▶ _Aangeleverde tekst_:
··········
Zoals gesteld heeft de wetgever duidelijk gemaakt dat de feitelijke gang van
zaken rond het stilleggen van de bouw niet hoeft te wijzigen. Naast het feit
dat de gemandateerde ambtenaar zelfstandig over het stilleggen van de bouw
moet kunnen beslissen impliceert dit ook dat er bij de constatering van
illegale bouw direct actie ondernomen moet kunnen worden. Zoals dit ook bij de
oude regeling het geval was zou dit betekenen dat voorafgaand aan de
toepassing van bestuursdwang niet eerst een schriftelijke waarschuwing behoeft
te worden gegeven. Onder de oude regeling was de ambtenaar die de bouw had
stilgelegd, gehouden om binnen twee werkdagen een (bestuursrechtelijk)proces
verbaal op te stellen en in afschrift mee te delen aan de overtreder. Dit
schriftelijke stuk gaf voor de rechter de doorslag om het stilleggen van de
bouw te zien als een bijzondere vorm van bestuursdwang.
De wetgever heeft er nu voor gekozen om op dit punt aan te sluiten op de in
hoofdstuk 5 van de Awb gegeven regeling.
··········
▶ _Gegevens_:
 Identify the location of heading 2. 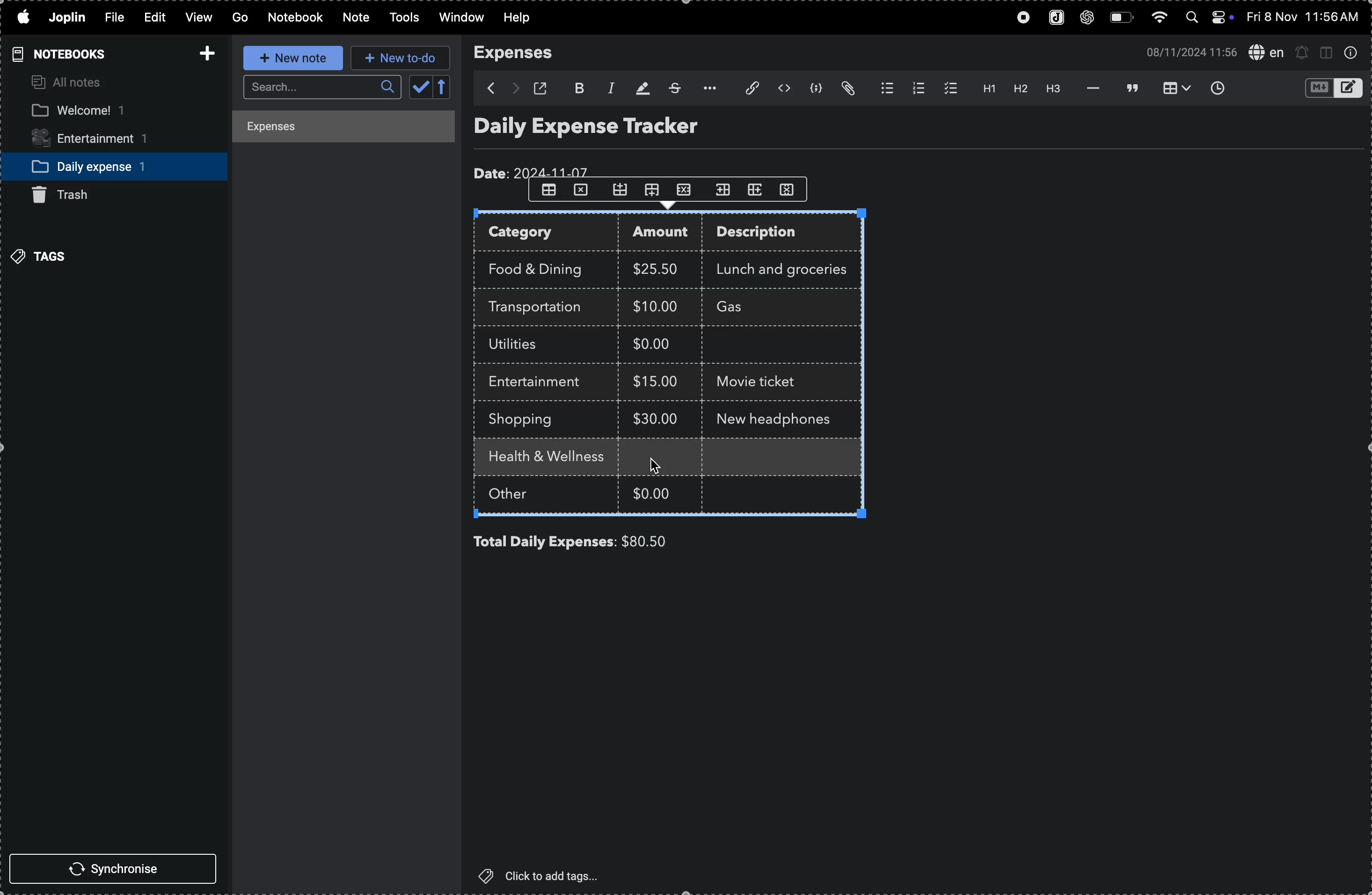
··········
▶ _Taken en opdrachten_:
1. Geef uit de tekst over het stilleggen van de bouw het gedeelte letterlijk weer: begin bij de woorden "Zoals gesteld heeft" en stop na "vorm van bestuursdwang.".
2. Binnen hoeveel werkdagen moest de ambtenaar die de bouw had stilgelegd volgens de tekst over het stilleggen van de bouw onder de oude regeling een proces-verbaal opstellen?

▶ _Uitvoer_:
1.
Zoals gesteld heeft de wetgever duidelijk gemaakt dat de feitelijke gang van
zaken rond het stilleggen van de bouw niet hoeft te wijzigen. Naast het feit
dat de gemandateerde ambtenaar zelfstandig over het stilleggen van de bouw
moet kunnen beslissen impliceert dit ook dat er bij de constatering van
illegale bouw direct actie ondernomen moet kunnen worden. Zoals dit ook bij de
oude regeling het geval was zou dit betekenen dat voorafgaand aan de
toepassing van bestuursdwang niet eerst een schriftelijke waarschuwing behoeft
te worden gegeven. Onder de oude regeling was de ambtenaar die de bouw had
stilgelegd, gehouden om binnen twee werkdagen een (bestuursrechtelijk)proces
verbaal op te stellen en in afschrift mee te delen aan de overtreder. Dit
schriftelijke stuk gaf voor de rechter de doorslag om het stilleggen van de
bouw te zien als een bijzondere vorm van bestuursdwang.

2. Binnen twee werkdagen.